Saved data entries
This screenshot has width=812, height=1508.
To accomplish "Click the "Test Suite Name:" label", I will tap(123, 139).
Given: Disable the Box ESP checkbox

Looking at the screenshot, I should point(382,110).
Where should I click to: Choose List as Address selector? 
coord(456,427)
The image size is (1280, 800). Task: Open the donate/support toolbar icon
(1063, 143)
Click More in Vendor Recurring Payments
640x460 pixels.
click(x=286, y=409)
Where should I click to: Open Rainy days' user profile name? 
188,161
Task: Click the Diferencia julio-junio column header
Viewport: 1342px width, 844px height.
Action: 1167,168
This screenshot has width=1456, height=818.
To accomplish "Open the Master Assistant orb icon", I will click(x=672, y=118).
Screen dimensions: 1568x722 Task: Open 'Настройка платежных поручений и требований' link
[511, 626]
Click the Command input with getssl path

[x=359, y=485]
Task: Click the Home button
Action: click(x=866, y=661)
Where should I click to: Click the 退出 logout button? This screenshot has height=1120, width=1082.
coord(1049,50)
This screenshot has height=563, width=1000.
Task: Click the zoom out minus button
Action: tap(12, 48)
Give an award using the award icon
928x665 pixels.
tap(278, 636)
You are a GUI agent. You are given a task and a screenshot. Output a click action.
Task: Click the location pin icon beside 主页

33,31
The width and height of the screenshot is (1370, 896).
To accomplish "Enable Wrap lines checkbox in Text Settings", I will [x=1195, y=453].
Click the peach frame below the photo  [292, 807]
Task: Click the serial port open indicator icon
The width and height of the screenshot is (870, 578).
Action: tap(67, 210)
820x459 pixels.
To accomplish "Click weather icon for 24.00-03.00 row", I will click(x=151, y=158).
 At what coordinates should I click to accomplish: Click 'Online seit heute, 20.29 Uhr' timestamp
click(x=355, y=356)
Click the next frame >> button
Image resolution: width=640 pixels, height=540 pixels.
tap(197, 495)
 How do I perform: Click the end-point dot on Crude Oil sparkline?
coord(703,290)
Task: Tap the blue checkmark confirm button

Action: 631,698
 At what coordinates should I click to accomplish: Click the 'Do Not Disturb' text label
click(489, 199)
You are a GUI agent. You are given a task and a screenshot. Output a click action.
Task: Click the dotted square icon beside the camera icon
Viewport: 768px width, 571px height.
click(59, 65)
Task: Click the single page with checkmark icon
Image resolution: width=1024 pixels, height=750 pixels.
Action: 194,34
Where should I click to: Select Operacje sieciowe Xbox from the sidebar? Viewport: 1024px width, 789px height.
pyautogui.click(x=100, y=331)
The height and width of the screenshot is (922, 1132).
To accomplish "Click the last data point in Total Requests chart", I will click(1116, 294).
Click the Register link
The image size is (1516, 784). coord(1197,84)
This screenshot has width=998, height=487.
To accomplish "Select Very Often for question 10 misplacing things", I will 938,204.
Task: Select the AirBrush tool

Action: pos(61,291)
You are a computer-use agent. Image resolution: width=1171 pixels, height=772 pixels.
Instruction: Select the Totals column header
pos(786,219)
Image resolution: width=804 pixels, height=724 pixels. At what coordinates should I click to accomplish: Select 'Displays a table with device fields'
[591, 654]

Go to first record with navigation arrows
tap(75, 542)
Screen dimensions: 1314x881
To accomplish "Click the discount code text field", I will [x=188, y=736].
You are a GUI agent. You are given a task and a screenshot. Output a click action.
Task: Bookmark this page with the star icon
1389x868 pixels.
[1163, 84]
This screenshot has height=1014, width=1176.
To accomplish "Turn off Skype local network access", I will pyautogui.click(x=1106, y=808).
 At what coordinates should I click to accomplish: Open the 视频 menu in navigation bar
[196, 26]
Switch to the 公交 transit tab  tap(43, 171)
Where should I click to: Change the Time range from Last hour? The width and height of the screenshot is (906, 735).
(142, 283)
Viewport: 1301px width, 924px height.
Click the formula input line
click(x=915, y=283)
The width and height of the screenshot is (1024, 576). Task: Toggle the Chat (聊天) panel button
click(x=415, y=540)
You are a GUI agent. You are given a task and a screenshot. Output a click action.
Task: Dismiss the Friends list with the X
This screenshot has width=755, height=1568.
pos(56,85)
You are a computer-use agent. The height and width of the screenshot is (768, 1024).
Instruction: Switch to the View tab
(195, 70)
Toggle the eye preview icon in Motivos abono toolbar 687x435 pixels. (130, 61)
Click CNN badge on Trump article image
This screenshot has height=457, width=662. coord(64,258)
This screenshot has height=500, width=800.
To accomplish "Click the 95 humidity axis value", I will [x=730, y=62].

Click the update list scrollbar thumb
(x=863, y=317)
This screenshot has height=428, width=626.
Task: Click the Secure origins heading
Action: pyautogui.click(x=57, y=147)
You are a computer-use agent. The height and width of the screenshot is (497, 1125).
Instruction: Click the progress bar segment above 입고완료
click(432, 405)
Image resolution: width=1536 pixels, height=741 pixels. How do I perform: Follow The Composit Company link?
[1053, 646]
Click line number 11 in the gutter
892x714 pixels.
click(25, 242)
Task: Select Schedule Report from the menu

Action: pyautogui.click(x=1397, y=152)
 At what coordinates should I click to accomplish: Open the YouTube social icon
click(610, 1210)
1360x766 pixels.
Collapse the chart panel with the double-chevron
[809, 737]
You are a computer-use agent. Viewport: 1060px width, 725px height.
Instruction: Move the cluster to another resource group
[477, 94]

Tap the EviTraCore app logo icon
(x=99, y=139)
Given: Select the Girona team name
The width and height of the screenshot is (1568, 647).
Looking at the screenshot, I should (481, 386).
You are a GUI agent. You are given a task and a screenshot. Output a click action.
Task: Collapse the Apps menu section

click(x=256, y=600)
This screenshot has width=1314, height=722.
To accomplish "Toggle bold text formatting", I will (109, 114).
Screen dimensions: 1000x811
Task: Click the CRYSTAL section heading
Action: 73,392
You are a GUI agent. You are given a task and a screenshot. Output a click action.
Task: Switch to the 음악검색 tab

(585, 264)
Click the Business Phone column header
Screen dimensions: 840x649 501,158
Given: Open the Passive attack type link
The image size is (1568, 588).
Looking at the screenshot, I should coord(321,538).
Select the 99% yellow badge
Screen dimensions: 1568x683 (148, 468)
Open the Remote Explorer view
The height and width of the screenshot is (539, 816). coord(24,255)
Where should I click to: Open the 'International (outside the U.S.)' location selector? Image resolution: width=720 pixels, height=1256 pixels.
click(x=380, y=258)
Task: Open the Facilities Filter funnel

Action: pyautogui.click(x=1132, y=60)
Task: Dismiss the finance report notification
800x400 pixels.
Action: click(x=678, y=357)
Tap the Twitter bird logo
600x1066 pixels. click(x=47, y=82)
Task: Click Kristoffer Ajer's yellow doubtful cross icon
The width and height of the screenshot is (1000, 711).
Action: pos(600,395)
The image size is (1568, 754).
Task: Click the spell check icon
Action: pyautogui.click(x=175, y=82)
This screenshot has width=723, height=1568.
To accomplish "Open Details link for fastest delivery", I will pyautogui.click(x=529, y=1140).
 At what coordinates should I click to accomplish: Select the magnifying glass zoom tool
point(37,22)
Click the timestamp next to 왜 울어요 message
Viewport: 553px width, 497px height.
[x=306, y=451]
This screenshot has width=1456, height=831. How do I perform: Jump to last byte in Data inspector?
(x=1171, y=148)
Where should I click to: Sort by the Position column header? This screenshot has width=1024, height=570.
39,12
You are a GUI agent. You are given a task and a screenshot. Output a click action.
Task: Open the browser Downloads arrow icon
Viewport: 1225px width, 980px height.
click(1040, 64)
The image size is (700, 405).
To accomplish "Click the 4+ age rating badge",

What you should do:
In the records above, find every line with the word "Dismiss" and copy it.

Written answer:
Task: Dismiss the Friends list with the X
Task: Dismiss the finance report notification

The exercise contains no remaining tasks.